━━ SUPPLIED PASSAGE

The pattern of returns to education in different regions has also changed since the mid-1990s. In contrast to the finding of Liu (1998), Li (2003) observed that the rate of return was higher in less developed provinces, such as Gansu, than in high-income provinces, such as Guangdong.

There are additional stylized facts relating to methodological issues. First, recent research has employed an instrumental variable (IV) approach to solve the endogeneity bias in educational attainment.⁶ For the PRC, the IV estimates were higher than the corresponding ordinary least squares (OLS) estimates (Fleisher and Wang 2004; Heckman and Li 2004; Li and Luo 2004; Fleisher et al. 2005; Fleisher and Wang 2005; Zhang, Liu, and Yung 2007; Giles, Park, and Wang 2008; Chen and Hamori 2009; Zhong 2011; Fang et al. 2012; Kang and Peng 2012; Wang 2012; Mishra and Smyth 2013; Wang 2013; Gao and Smyth 2015; Mishra and Smyth 2015; Sakellariou and Fang 2016). Most of these studies used family-background variables to estimate the IV model. For instance, Heckman and Li (2004) used the 2000 CUHIES, and parental education and year of birth as instruments for an individual's education. Similarly, based on the 1995 CHIP data, Li and Luo (2004) estimated returns to schooling for young workers in urban areas using parental education and variables related to siblings as instruments. Moreover, using the 1988–2002 CHIP data, Fleisher et al. (2005) explored the private returns to schooling at the university level. They found that the IV and semiparametric estimates on the rate of return for college graduates were higher when parental schooling was the proxy for ability.⁷

In summary, while findings from existing research vary in terms of data sources, methods, and study periods, they generally confirm that gains from schooling have increased significantly. The estimated returns to schooling are higher in urban areas than in rural locations, and higher for female workers than for male workers. Moreover, the IV estimates that used parental education as instruments for an individual's schooling yielded higher returns than the OLS estimates. For the prereform period, the OLS estimates of the rate of return are around 1.4%–1.9% in urban areas, compared with 0%–2.6% in rural areas. For the postreform period, the OLS estimates show an increase of 3.3%–9% for the full sample, compared with the IV estimates of up to 20%. The OLS estimates also show an increase of 0%–4.8% for the rural sample, and OLS estimates of 1.5%–12.1% for the urban sample, compared with the IV estimates of 4.2%–22.9%.

━━━━

* WHAT TO WORK ON
A) Update everything from "The pattern of" down to "such as Guangdong." in the passage on returns to schooling, changing "provinces" to "regions".
B) Answer these questions from the passage on returns to schooling:
(i) Which data set did Heckman and Li (2004) use?
(ii) Which province is named as an example of a less developed province?
(iii) What are the OLS estimates of the rate of return in urban areas for the prereform period?

━━ MATERIAL SUPPLIED

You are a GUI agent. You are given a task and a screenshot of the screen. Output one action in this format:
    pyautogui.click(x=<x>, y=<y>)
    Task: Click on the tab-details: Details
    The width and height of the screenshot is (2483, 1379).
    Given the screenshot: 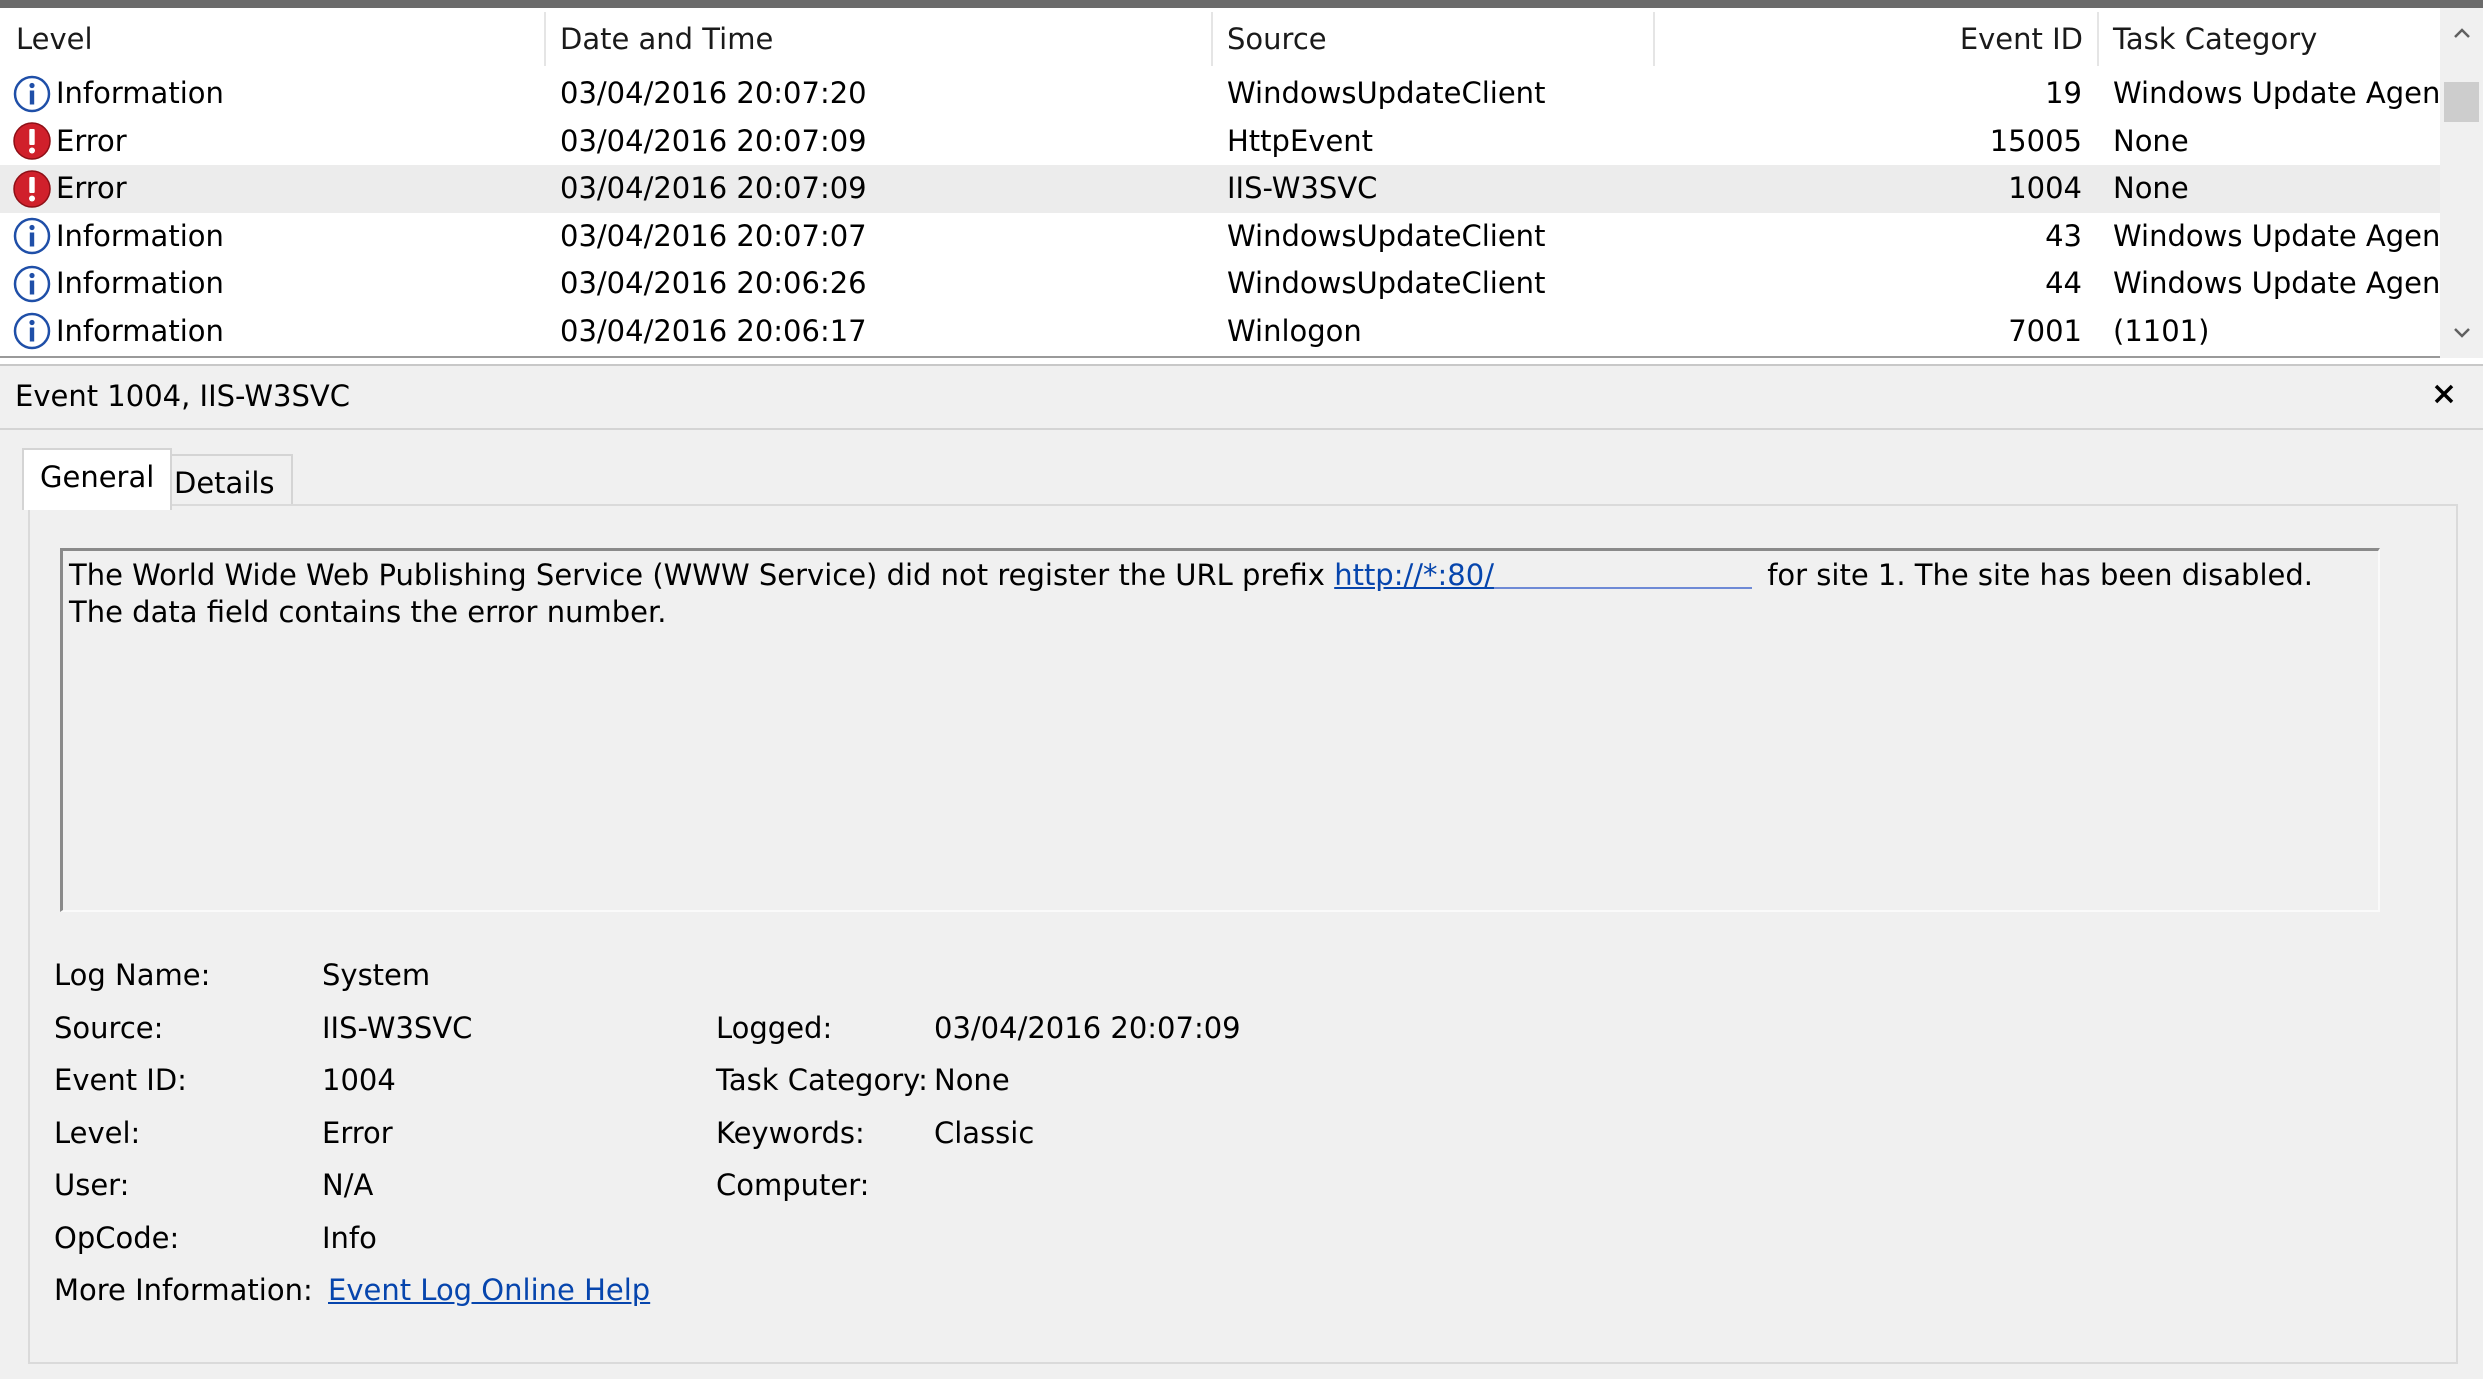 What is the action you would take?
    pyautogui.click(x=224, y=482)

━━━━

* ANSWERS BELOW
A)
The pattern of returns to education in different regions has also changed since the mid-1990s. In contrast to the finding of Liu (1998), Li (2003) observed that the rate of return was higher in less developed regions, such as Gansu, than in high-income regions, such as Guangdong.

B)
(i) The 2000 CUHIES.
(ii) Gansu.
(iii) Around 1.4%–1.9%.